Book Review: The Structure of Light

The Structure of Light: Richard Kelly and the Illumination of Modern Architecture edited by Dietrich Neumann, published by Yale University Press, 2010. Hardcover, 224 pages. (Amazon)



In the world of architecture, lighting design Richard Kelly is probably more well known for who he worked with -- Mies van der Rohe, Louis I. Kahn, Philip Johnson, Eero Saarinen -- than who he was or what he did. Such is the focus of architects, where consultants are seen as secondary to the architects (apparently) wielding the most creative control, where consultants serve to realize the architects' visions. Of course the reality is that the best consultants -- lighting designers, engineers, landscape architects, what have you -- can be highly influential in influencing the design process and therefore in directing the shape of a building. In this sense it is odd that Kelly, so well respected in the middle of the 20th century, is not as common a name as his architect clients. (The Kimbell Art Museum would not be the masterpiece it is without Kelly's ingenious metal reflectors, but his name is nowhere to be found in a book in my library on the architecture of the museum.) Of course the same can be said about lighting designers in general, even though they determine to a great degree how buildings are seen and experienced, especially at night. This book (the first on Kelly, I believe), and the 2010 exhibition of the same name at the Yale School of Architecture, serve to remedy this deficiency while illuminating (no pun intended) the approach and impact of Kelly's lighting designs.

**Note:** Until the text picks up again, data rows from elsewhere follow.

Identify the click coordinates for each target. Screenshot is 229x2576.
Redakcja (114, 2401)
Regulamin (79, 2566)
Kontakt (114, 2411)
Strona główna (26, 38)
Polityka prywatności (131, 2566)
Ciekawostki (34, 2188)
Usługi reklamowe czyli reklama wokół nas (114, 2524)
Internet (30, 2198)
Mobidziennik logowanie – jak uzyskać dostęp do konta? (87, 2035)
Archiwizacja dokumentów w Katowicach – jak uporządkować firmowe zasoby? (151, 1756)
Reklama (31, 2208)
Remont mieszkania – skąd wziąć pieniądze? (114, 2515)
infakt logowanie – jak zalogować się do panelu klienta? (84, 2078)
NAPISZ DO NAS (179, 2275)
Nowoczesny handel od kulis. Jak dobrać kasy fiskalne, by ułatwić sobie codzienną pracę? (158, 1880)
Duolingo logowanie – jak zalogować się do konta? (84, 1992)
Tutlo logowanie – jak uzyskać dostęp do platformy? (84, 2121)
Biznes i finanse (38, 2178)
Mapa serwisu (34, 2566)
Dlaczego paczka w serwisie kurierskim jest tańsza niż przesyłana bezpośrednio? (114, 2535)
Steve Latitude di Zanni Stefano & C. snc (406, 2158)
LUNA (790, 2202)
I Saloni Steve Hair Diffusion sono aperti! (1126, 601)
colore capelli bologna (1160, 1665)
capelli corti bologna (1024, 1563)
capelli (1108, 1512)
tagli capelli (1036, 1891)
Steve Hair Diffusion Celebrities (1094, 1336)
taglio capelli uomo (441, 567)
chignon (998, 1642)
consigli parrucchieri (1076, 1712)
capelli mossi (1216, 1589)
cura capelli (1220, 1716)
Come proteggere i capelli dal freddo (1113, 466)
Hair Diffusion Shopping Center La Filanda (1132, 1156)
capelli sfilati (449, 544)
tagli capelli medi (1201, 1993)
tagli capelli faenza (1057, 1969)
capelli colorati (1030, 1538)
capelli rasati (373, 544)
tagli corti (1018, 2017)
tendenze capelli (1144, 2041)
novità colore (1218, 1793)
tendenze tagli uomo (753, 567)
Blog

The book catalogs Kelly's important projects from 1939 to 1954 and features essays by Sandy Isenstadt, Margaret Maile Petty, Phyllis Lambert, D. Michelle Addington, Matthew Tanteri, and editor Neumann, whose introduction articulates two approaches in Kelly's designs: adding theatricality to modern architecture and hiding the light source. The first is rooted in Kelly's love of the theater and living in New York City, where stage lighting happened inside and signs lit up Times Square outside. His experience with the fountain shows in the 1939 World's Fair built upon this interest, yet it might be difficult to connect the dots between pure performance and the nighttime theatrics of the Seagram Building, Mies van der Rohe's masterpiece that sits on the cover. This photo makes Kelly's contribution in two areas clear: the glowing lobby (achieved with downlights and cove lighting raking down the travertine walls -- not Mies's first stone choice, but one preferred by Kelly) and the office floors (a luminous ceiling traces the perimeter to evenly illuminate the floors across the "tower of light"). Naturally Phyllis Lambert's essay on Kelly's contributions to the building, which also included the Four Seasons with Philip Johnson, is an especially good source of information.



The other essays look at lighting in residential interiors, the "luminous environment" of corporate America, the evolving technology of lighting, and the natural lighting of two Kahn projects, but the project that pops up the most throughout the book is the Seagram Building, particularly in an iconic photo of the lobby by Ezra Stoller. Here the invisibility of lighting comes to the fore, an effect Jacques Tati seems to be playing with in the above photo, when he was researching for his masterpiece -- and favorite to architects -- Playtime. Hiding the source of lighting is only one aspect of Kelly's influence, but it's an important one, one which I'm particularly fond of. To give light presence while simultaneously making it disappear -- something he does at the Kimbell as well, since the reflectors illuminate the concrete vaults while blocking sight of the sun -- is a poetic response to Modernism's abstraction of space and surface; traditional sconces or pendants just wouldn't work in these spaces. Ironically this influence isn't just directed to architects and other professionals who appreciate the effects; it's the millions who watch Mad Men and witness the mid-20th-century change in lighting, architecture, and life, all over again.